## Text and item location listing
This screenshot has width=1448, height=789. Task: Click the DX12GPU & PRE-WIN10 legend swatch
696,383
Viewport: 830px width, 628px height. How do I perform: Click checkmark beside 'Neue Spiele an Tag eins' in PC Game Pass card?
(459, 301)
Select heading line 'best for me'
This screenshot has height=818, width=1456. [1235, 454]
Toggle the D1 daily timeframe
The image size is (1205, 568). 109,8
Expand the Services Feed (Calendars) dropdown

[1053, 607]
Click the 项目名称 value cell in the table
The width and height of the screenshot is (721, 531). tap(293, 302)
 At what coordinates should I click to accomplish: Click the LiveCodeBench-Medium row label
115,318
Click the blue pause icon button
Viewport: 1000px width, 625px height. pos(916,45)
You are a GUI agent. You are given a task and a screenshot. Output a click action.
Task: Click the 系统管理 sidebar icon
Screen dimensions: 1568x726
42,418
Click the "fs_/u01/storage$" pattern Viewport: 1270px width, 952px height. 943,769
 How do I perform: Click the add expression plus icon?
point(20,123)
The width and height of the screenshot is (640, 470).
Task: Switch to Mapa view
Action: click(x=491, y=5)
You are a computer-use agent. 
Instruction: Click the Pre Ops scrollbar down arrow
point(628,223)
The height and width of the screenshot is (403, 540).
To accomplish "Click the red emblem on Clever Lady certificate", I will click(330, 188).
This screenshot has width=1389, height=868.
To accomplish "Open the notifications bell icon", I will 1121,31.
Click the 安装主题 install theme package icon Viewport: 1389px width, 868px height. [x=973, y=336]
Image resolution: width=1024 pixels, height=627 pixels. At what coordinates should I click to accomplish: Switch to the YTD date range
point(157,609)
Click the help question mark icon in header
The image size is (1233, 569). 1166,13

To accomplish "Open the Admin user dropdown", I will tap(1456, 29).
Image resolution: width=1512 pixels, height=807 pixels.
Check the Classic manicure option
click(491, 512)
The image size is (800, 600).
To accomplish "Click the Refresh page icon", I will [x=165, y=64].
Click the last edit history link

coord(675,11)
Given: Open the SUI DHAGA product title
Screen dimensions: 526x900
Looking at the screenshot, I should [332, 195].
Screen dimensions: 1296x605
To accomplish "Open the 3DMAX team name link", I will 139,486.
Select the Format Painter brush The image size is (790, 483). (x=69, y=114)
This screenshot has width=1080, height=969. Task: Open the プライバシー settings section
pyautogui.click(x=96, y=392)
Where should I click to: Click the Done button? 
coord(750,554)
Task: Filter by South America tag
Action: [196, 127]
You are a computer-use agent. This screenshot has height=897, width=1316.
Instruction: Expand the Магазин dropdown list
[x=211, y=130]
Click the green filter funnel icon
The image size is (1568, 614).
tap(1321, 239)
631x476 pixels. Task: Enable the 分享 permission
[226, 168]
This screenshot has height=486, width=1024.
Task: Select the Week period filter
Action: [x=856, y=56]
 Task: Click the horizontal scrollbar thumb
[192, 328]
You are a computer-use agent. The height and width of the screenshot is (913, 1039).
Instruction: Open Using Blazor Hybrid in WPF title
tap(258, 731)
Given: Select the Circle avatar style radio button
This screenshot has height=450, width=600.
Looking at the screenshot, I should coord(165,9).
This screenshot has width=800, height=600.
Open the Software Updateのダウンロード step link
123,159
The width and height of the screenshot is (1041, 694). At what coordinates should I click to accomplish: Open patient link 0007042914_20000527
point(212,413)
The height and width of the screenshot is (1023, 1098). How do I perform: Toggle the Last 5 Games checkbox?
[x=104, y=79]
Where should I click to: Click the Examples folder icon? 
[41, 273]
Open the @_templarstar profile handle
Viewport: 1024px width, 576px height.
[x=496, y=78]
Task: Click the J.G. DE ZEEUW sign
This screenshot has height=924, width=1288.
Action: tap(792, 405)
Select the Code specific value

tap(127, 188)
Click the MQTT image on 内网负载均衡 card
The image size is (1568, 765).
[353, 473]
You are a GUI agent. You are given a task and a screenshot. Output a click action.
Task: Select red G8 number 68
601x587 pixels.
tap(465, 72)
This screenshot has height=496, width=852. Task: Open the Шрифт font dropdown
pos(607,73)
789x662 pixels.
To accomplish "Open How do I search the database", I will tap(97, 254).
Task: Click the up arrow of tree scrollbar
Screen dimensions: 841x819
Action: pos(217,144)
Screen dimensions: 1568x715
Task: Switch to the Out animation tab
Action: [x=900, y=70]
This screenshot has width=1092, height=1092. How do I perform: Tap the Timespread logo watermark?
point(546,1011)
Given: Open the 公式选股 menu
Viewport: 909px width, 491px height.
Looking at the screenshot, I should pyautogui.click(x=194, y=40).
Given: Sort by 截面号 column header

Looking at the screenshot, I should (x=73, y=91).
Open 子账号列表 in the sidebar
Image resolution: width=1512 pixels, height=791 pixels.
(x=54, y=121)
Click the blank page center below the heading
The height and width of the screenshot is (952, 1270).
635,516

## Objective
Rename "legend swatch" to "legend color box" everywhere in the listing above. Leave everything else unchanged.

## Answer for the task
This screenshot has width=1448, height=789. Task: Click the DX12GPU & PRE-WIN10 legend color box
696,383
Viewport: 830px width, 628px height. How do I perform: Click checkmark beside 'Neue Spiele an Tag eins' in PC Game Pass card?
(459, 301)
Select heading line 'best for me'
This screenshot has height=818, width=1456. [1235, 454]
Toggle the D1 daily timeframe
The image size is (1205, 568). 109,8
Expand the Services Feed (Calendars) dropdown

[1053, 607]
Click the 项目名称 value cell in the table
The width and height of the screenshot is (721, 531). tap(293, 302)
 At what coordinates should I click to accomplish: Click the LiveCodeBench-Medium row label
115,318
Click the blue pause icon button
Viewport: 1000px width, 625px height. pos(916,45)
You are a GUI agent. You are given a task and a screenshot. Output a click action.
Task: Click the 系统管理 sidebar icon
Screen dimensions: 1568x726
42,418
Click the "fs_/u01/storage$" pattern Viewport: 1270px width, 952px height. 943,769
 How do I perform: Click the add expression plus icon?
point(20,123)
The width and height of the screenshot is (640, 470).
Task: Switch to Mapa view
Action: click(x=491, y=5)
You are a computer-use agent. 
Instruction: Click the Pre Ops scrollbar down arrow
point(628,223)
The height and width of the screenshot is (403, 540).
To accomplish "Click the red emblem on Clever Lady certificate", I will click(330, 188).
This screenshot has width=1389, height=868.
To accomplish "Open the notifications bell icon", I will 1121,31.
Click the 安装主题 install theme package icon Viewport: 1389px width, 868px height. [x=973, y=336]
Image resolution: width=1024 pixels, height=627 pixels. At what coordinates should I click to accomplish: Switch to the YTD date range
point(157,609)
Click the help question mark icon in header
The image size is (1233, 569). 1166,13

To accomplish "Open the Admin user dropdown", I will tap(1456, 29).
Image resolution: width=1512 pixels, height=807 pixels.
Check the Classic manicure option
click(491, 512)
The image size is (800, 600).
To accomplish "Click the Refresh page icon", I will [x=165, y=64].
Click the last edit history link

coord(675,11)
Given: Open the SUI DHAGA product title
Screen dimensions: 526x900
Looking at the screenshot, I should [332, 195].
Screen dimensions: 1296x605
To accomplish "Open the 3DMAX team name link", I will 139,486.
Select the Format Painter brush The image size is (790, 483). (x=69, y=114)
This screenshot has width=1080, height=969. Task: Open the プライバシー settings section
pyautogui.click(x=96, y=392)
Where should I click to: Click the Done button? 
coord(750,554)
Task: Filter by South America tag
Action: [196, 127]
You are a computer-use agent. This screenshot has height=897, width=1316.
Instruction: Expand the Магазин dropdown list
[x=211, y=130]
Click the green filter funnel icon
The image size is (1568, 614).
tap(1321, 239)
631x476 pixels. Task: Enable the 分享 permission
[226, 168]
This screenshot has height=486, width=1024.
Task: Select the Week period filter
Action: [x=856, y=56]
 Task: Click the horizontal scrollbar thumb
[192, 328]
You are a computer-use agent. The height and width of the screenshot is (913, 1039).
Instruction: Open Using Blazor Hybrid in WPF title
tap(258, 731)
Given: Select the Circle avatar style radio button
This screenshot has height=450, width=600.
Looking at the screenshot, I should coord(165,9).
This screenshot has width=800, height=600.
Open the Software Updateのダウンロード step link
123,159
The width and height of the screenshot is (1041, 694). At what coordinates should I click to accomplish: Open patient link 0007042914_20000527
point(212,413)
The height and width of the screenshot is (1023, 1098). How do I perform: Toggle the Last 5 Games checkbox?
[x=104, y=79]
Where should I click to: Click the Examples folder icon? 
[41, 273]
Open the @_templarstar profile handle
Viewport: 1024px width, 576px height.
[x=496, y=78]
Task: Click the J.G. DE ZEEUW sign
This screenshot has height=924, width=1288.
Action: tap(792, 405)
Select the Code specific value

tap(127, 188)
Click the MQTT image on 内网负载均衡 card
The image size is (1568, 765).
[353, 473]
You are a GUI agent. You are given a task and a screenshot. Output a click action.
Task: Select red G8 number 68
601x587 pixels.
tap(465, 72)
This screenshot has height=496, width=852. Task: Open the Шрифт font dropdown
pos(607,73)
789x662 pixels.
To accomplish "Open How do I search the database", I will tap(97, 254).
Task: Click the up arrow of tree scrollbar
Screen dimensions: 841x819
Action: pos(217,144)
Screen dimensions: 1568x715
Task: Switch to the Out animation tab
Action: [x=900, y=70]
This screenshot has width=1092, height=1092. How do I perform: Tap the Timespread logo watermark?
point(546,1011)
Given: Open the 公式选股 menu
Viewport: 909px width, 491px height.
Looking at the screenshot, I should pyautogui.click(x=194, y=40).
Given: Sort by 截面号 column header

Looking at the screenshot, I should (x=73, y=91).
Open 子账号列表 in the sidebar
Image resolution: width=1512 pixels, height=791 pixels.
(x=54, y=121)
Click the blank page center below the heading
The height and width of the screenshot is (952, 1270).
635,516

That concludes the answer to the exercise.